What you should do ▸ Print out each entry without alteration, and keep the pictures out.

Task input ▸

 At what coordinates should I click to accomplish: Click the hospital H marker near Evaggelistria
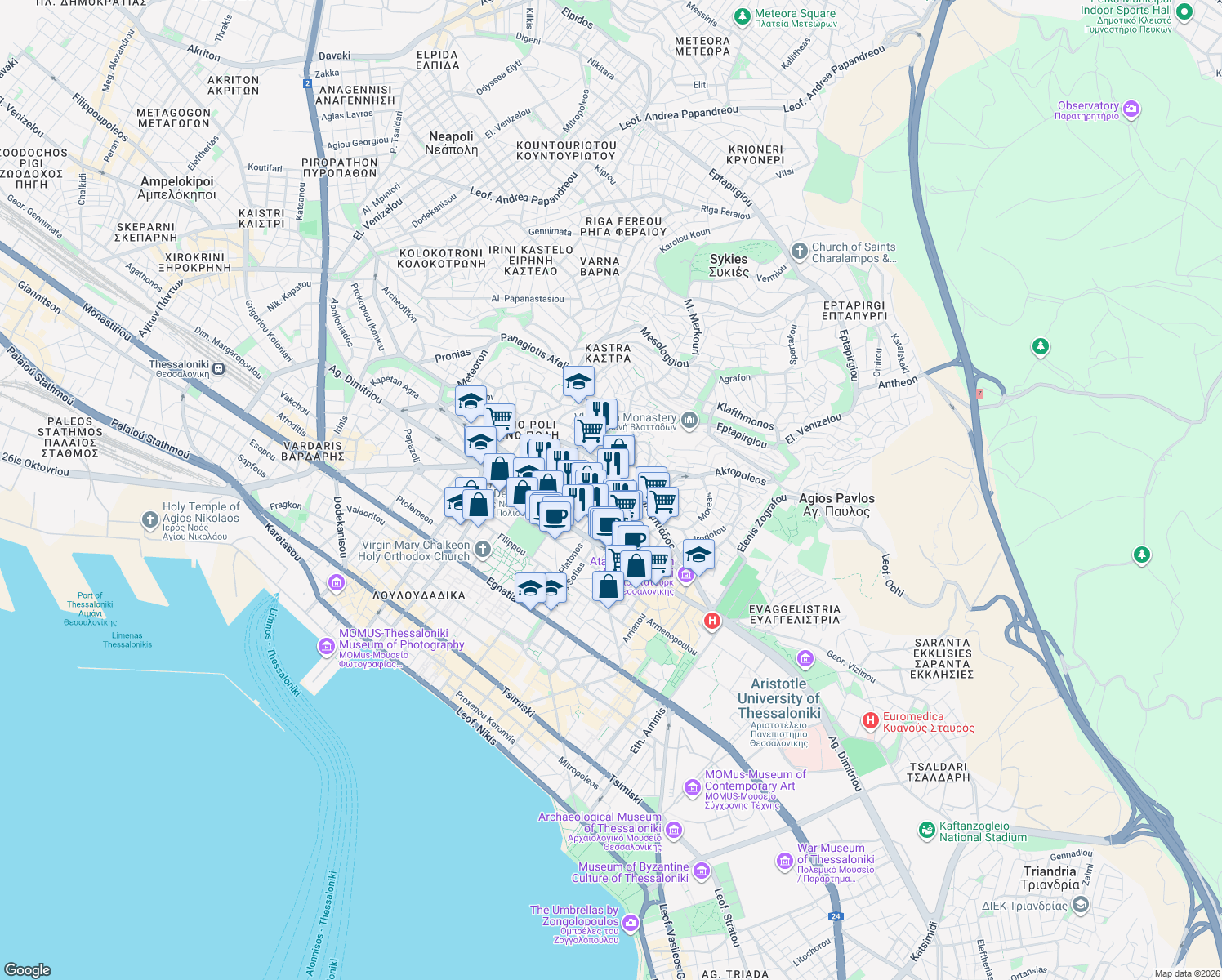[711, 621]
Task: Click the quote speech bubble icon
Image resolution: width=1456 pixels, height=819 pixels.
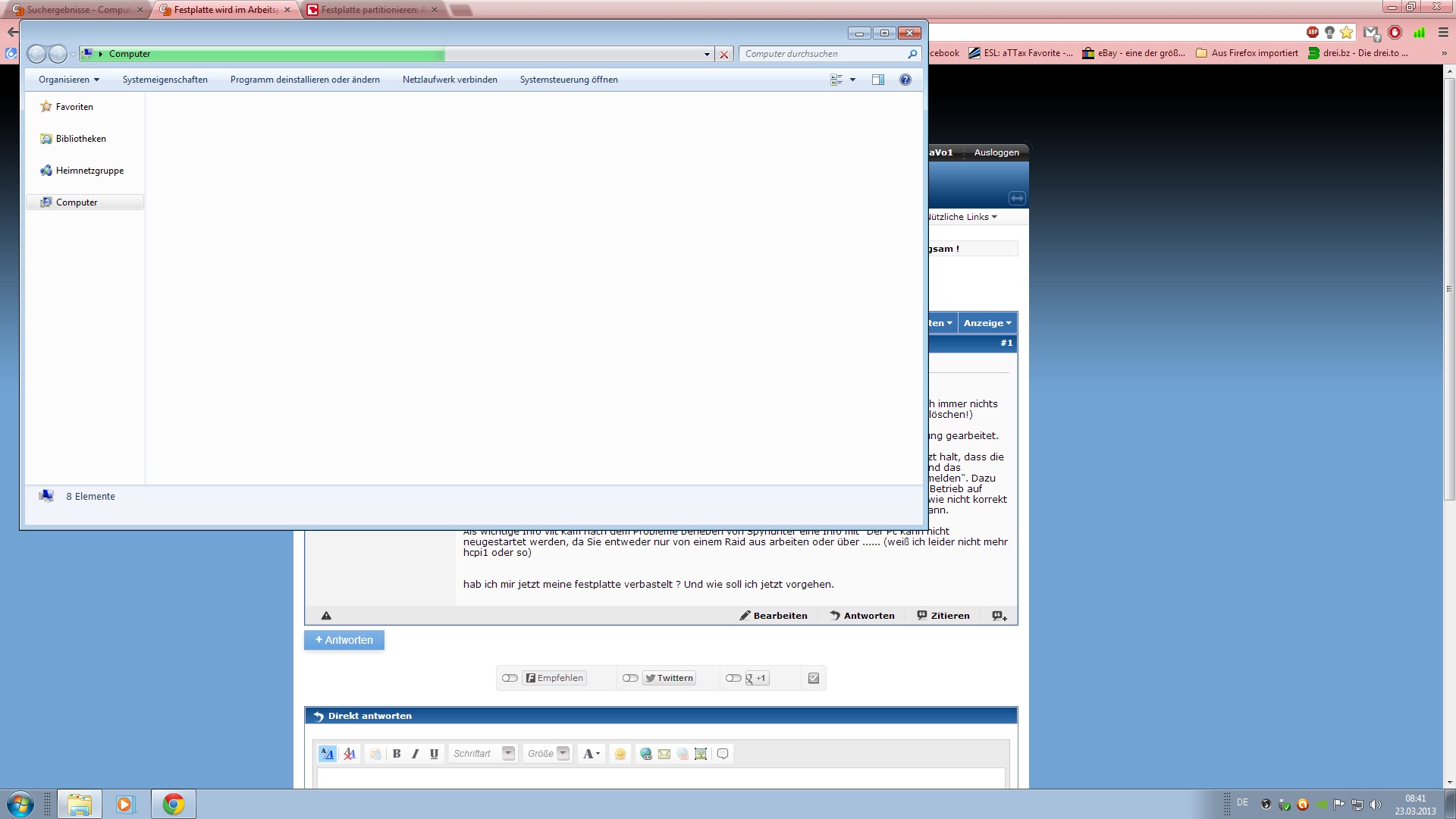Action: pos(723,754)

Exercise result ▸
 At what coordinates should I click to accomplish: Click the hospital H marker near Evaggelistria
[711, 621]
Task: Click the quote speech bubble icon
Image resolution: width=1456 pixels, height=819 pixels.
Action: pos(723,754)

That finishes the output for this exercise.